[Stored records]
◇ ◇ ◇

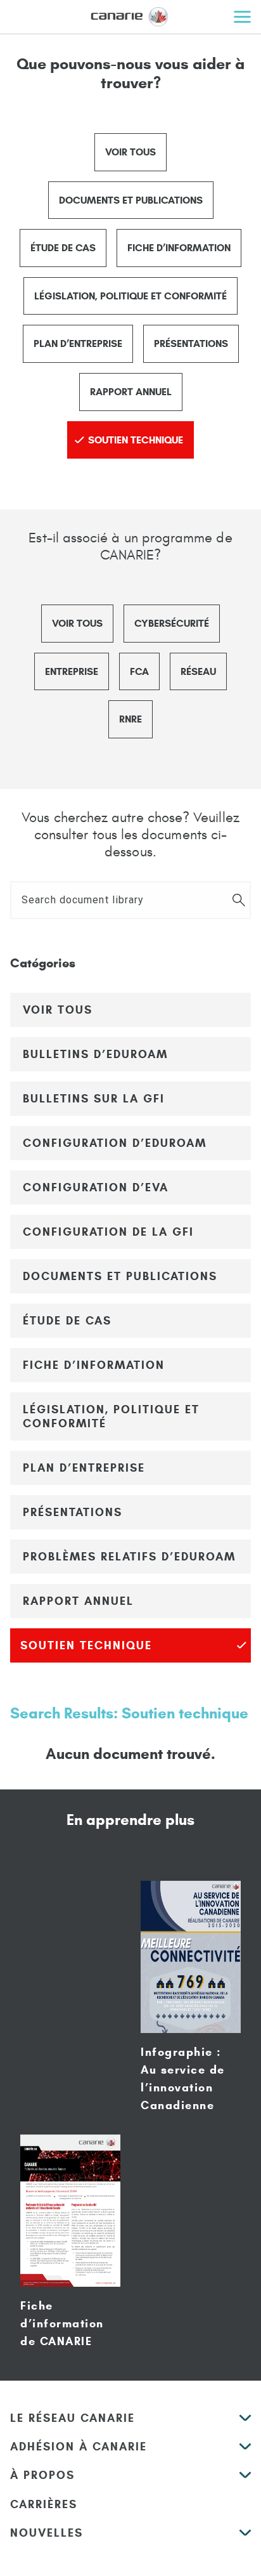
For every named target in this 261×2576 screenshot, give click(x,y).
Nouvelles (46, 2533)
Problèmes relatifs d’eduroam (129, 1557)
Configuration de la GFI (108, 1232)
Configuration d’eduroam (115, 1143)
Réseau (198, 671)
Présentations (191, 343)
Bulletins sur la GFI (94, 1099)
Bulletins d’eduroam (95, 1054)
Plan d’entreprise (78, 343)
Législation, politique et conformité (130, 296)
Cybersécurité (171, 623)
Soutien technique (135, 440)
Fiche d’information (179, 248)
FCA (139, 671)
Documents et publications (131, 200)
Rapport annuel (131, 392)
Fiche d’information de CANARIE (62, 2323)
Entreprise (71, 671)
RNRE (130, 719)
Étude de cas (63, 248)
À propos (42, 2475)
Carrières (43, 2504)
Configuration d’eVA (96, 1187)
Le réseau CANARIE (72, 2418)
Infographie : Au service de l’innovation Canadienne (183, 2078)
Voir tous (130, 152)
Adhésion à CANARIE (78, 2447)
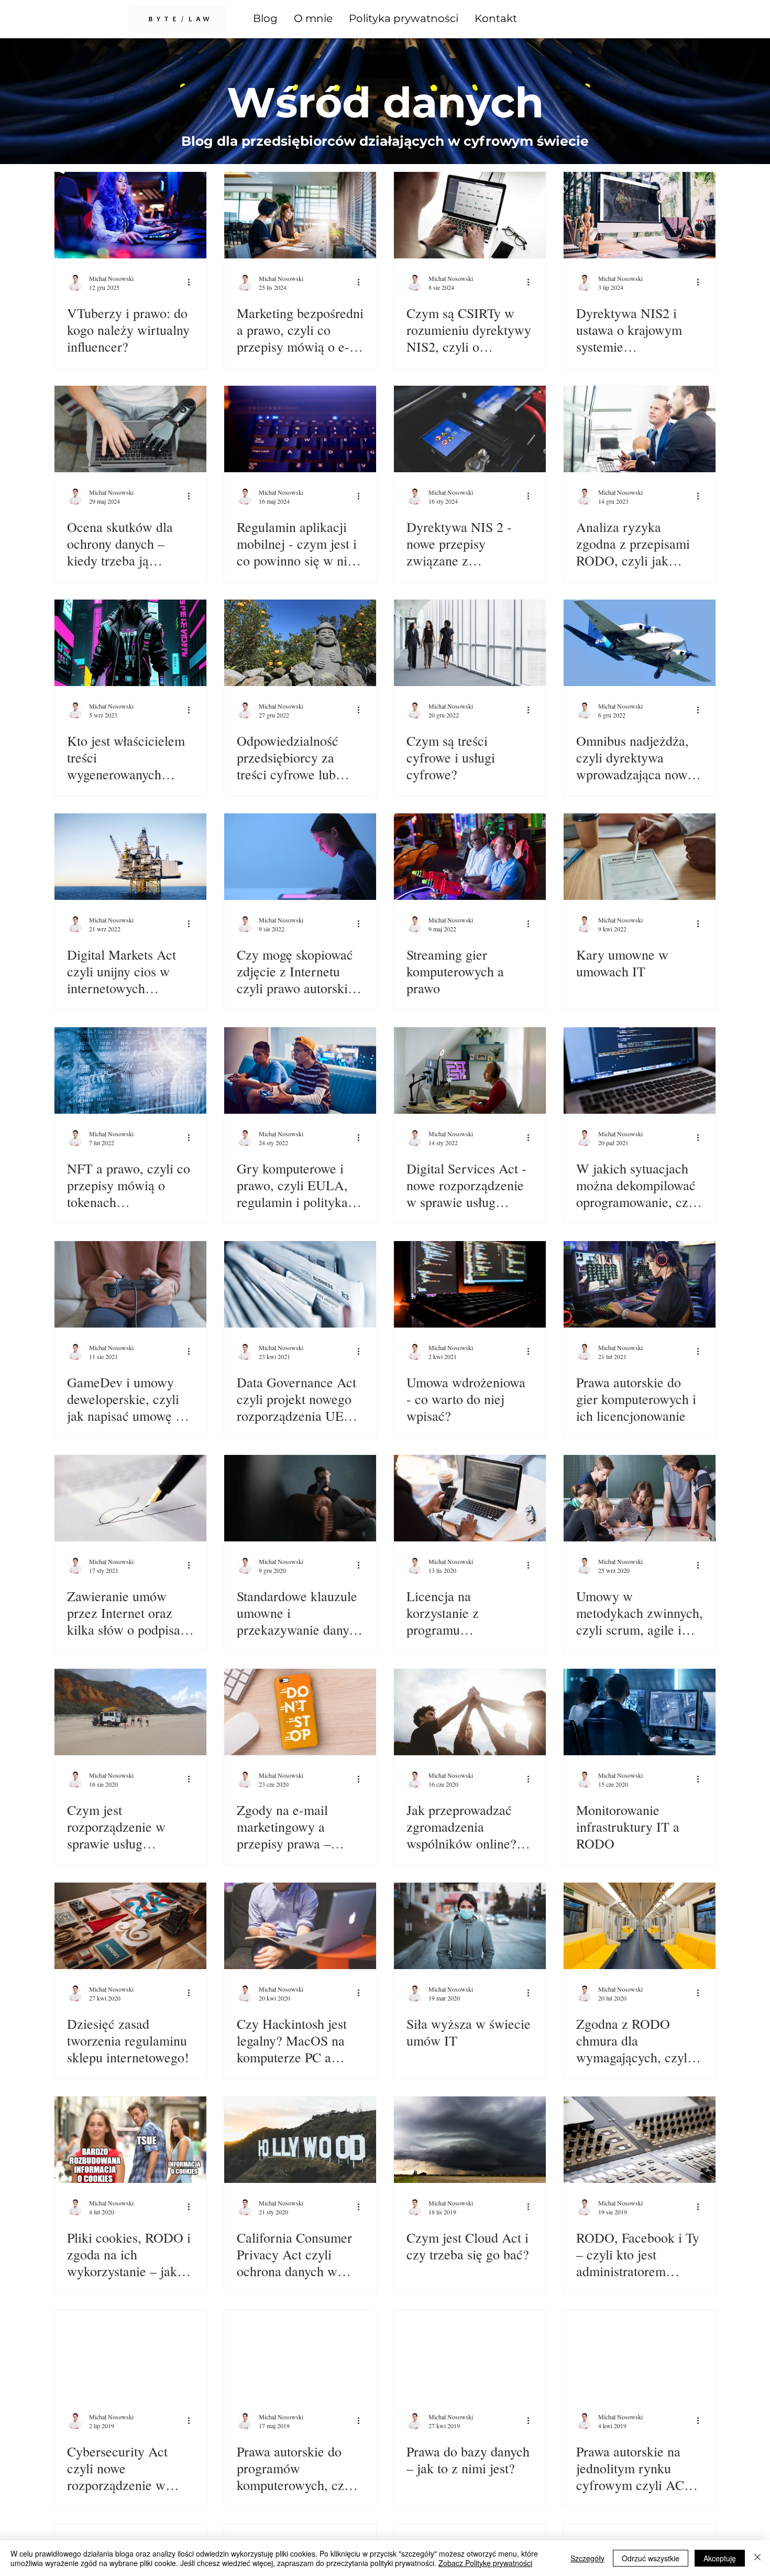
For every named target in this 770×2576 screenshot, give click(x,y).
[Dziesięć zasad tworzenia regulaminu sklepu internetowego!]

◇ ◇ ◇

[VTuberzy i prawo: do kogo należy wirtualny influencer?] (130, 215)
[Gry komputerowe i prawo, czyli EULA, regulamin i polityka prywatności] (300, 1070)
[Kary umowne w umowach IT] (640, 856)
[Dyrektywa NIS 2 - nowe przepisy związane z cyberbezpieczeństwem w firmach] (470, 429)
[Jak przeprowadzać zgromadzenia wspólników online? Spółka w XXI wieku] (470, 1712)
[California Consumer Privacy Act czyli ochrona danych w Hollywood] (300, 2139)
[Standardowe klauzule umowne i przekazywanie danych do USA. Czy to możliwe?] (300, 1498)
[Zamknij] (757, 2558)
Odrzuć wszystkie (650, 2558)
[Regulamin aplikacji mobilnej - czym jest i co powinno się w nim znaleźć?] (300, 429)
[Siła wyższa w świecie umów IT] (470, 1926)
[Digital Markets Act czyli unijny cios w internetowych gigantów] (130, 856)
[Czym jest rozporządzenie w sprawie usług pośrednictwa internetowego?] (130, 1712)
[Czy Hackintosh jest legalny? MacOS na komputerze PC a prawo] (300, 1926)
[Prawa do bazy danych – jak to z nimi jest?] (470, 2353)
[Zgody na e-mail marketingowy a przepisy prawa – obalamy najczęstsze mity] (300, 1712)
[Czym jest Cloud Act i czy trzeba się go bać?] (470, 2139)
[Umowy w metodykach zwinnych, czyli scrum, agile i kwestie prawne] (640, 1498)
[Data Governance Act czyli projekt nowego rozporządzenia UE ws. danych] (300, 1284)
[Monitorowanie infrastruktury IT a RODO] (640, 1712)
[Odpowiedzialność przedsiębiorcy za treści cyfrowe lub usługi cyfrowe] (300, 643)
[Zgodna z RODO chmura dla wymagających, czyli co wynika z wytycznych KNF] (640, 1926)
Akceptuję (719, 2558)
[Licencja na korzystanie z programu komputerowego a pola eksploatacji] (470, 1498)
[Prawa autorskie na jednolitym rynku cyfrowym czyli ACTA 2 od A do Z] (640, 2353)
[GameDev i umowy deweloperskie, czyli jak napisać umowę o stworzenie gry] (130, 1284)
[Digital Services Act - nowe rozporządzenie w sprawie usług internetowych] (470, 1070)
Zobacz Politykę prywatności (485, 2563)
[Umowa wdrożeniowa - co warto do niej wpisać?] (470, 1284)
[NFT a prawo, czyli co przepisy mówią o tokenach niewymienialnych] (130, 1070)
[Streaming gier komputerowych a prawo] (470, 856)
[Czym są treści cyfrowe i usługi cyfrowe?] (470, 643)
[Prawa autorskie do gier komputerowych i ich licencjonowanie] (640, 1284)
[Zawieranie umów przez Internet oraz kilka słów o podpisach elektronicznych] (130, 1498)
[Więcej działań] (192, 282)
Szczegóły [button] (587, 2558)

◇ ◇ ◇

#### Exercise brief:
From the records above, retype only the lines starting at the line that contains "For every named target in this 261×2576" and ending at the line that contains "Bulletins d’eduroam (95, 1054)", both included.

#### Output:
For every named target in this 261×2576 screenshot, give click(x,y).
Nouvelles (46, 2533)
Problèmes relatifs d’eduroam (129, 1557)
Configuration de la GFI (108, 1232)
Configuration d’eduroam (115, 1143)
Réseau (198, 671)
Présentations (191, 343)
Bulletins sur la GFI (94, 1099)
Bulletins d’eduroam (95, 1054)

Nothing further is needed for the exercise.